Fine-tune your PLCs for a fast payback

A Canadian company claims it can improve the performance of PLC-based installations by revealing previously undetected flaws, allowing users to fine-tune their installations. Vancouver-based Binnington Development Corporation says that, in most installations, its Focus-HSDA (high-speed data acquisition) software will pay for itself in a matter of weeks.

Binnington believes it has found a previously undiscovered gap in the market. It argues that because it is impossible to observe all of the complex interactions that occur in high-speed industrial processes, even the best-run installations suffer from inefficiencies and production losses. Over time these losses are compounded, resulting in "drastic and unnecessary wastes of money, time and resources".

To identify such problems, the Focus-HSDA system monitors and logs high-speed processes by sampling PLC data tables 60 times a second - 60 times faster than typical HMI-based monitoring. This data can be used to reveal previously unknown defects in the hardware and process logic.

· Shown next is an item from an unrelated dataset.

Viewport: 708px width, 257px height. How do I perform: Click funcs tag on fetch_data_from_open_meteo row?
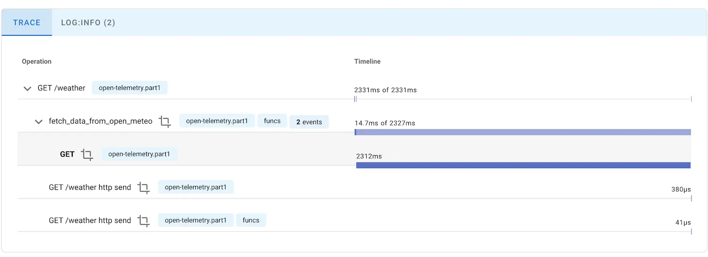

As well as troubleshooting current problems, the software identifies inefficiencies that could signal future problems. Binnington says that the system can be used to troubleshoot and optimise any installation involving complex, repetitive PLC-controlled processes. It is designed to integrate with existing data applications, and is said to have little or no impact on the operation of the control system.

One company which has implemented the Binnington technology - a Canadian pulp producer called Millar Western - says that the system has helped to boost its throughput by 10%, delivering estimated savings of $15,000 a day. Millar is using the system on a hydraulic press used to bale pulp. Data is collected by a VMEbus card plugged into the GE Fanuc Series 90-70 PLC that controls the process, and this information is analysed on a PC. As a result, Millar has been able optimise the press process and can now create a bale in 38-40s compared to the 45-48s it took previously.